Le film ne pratique pas l’emphase mais une forme de platitude sombre. Il faut trois essais successifs à la suicidaire pour se noyer correctement, la conclusion de l’affrontement nocturne entre le braconnier et le garde-chasse au bord de la rivière est tue par une ellipse. Il faut se méfier de l’eau qui dort, ainsi du ressac de l’étang où gît le corps de la gamine alors que résonne le Magnificat de Monteverdi. Une fête foraine où elle s’amuse aux auto-tamponneuses apporte un bref répit, que vient rompre son père la giflant pour l’avoir vu s’approcher de celui qui, paradoxalement, paraissait l’homme le moins susceptible de prédation à son égard parmi le bestiaire présenté. Maintenir sa tête hors de l’eau n’est pas exactement au programme de ce cauchemar pastoral. L’intransigeance bressonnienne a parfois donné matière au soupçon d’un certain sadisme. Ce n’est pas ce titre, ni le précédent susmentionné, qui pourraient apaiser cette inquiétude.
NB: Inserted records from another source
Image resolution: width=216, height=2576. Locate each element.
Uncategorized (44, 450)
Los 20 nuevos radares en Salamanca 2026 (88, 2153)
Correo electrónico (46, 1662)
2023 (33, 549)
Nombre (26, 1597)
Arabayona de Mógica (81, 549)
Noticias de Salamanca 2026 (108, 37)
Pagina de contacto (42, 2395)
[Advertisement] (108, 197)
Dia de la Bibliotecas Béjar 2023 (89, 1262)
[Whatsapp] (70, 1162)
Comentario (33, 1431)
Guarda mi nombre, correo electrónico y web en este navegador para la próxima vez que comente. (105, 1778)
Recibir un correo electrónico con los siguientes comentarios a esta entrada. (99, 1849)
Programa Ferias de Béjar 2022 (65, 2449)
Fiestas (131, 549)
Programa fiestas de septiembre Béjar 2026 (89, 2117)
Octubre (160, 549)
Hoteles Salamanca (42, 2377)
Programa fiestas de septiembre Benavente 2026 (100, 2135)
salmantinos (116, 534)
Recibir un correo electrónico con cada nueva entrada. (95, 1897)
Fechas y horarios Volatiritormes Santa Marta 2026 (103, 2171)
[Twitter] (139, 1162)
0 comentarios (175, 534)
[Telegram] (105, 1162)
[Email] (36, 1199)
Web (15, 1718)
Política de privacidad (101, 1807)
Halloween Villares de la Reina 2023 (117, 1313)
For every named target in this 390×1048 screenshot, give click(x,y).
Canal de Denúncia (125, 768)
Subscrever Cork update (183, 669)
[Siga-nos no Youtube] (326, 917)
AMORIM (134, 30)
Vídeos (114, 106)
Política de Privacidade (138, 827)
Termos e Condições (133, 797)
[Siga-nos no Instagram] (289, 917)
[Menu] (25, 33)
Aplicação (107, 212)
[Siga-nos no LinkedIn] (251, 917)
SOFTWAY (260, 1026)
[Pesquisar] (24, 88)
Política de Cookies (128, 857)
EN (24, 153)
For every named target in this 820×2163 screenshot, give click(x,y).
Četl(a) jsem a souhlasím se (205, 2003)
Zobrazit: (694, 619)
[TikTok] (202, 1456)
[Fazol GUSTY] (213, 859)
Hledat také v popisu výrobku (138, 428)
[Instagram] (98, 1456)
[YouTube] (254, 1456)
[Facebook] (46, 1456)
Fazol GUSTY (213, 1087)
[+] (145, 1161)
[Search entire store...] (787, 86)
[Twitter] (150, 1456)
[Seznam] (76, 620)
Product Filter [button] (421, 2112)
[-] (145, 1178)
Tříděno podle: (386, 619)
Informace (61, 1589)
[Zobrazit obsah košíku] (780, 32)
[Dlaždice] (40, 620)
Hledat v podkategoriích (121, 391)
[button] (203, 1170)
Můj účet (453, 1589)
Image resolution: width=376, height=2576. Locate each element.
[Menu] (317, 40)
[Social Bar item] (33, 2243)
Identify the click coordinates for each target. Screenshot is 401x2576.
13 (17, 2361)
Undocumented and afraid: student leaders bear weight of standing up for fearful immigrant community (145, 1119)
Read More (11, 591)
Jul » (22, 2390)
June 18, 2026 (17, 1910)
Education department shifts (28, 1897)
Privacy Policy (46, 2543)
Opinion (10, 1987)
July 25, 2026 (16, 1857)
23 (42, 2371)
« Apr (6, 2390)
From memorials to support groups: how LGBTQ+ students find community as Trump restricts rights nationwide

Tout le monde n’a pas la possibilité de demander à Jean-Luc Godard de s’occuper personnellement de la bande-annonce de son film. Bresson, si. Par-delà sa tenue classique, le film lorgne vers une modernité singulière. Celle du Pialat sous l’emprise du Malin de Sous le soleil de Satan, des Bruno Dumont terriens et maléfiques, pas moins atterrés de la désolation chronique. De la force d’inertie de Mes petites amoureuses. Des œuvres de territoires abandonnés par l’espérance, liturgique ou sociale. Son film est un témoignage sur l’incroyable violence de la France d’hier, celle dont des régions désinvesties ne se libèrent encore que difficilement. Scènes de chasse à faire passer celle de La Règle du jeu pour une promenade de santé, alcoolisme endémique, punitions corporelles administrées comme on respire, tout cela face à la caméra livide et assurée de Ghislain Cloquet, spécialiste des « couleurs noires et blanches » (JLG). Film « chrétien et sadique » (JLG, bis), Mouchette nous toise de sa rage blanche, nous gratifie de son affection noire. Telle son héroïne jetée d’une rouste vers la messe, le cinéma de Bresson chancelle entre pieds dans la boue et regard vers le sacré.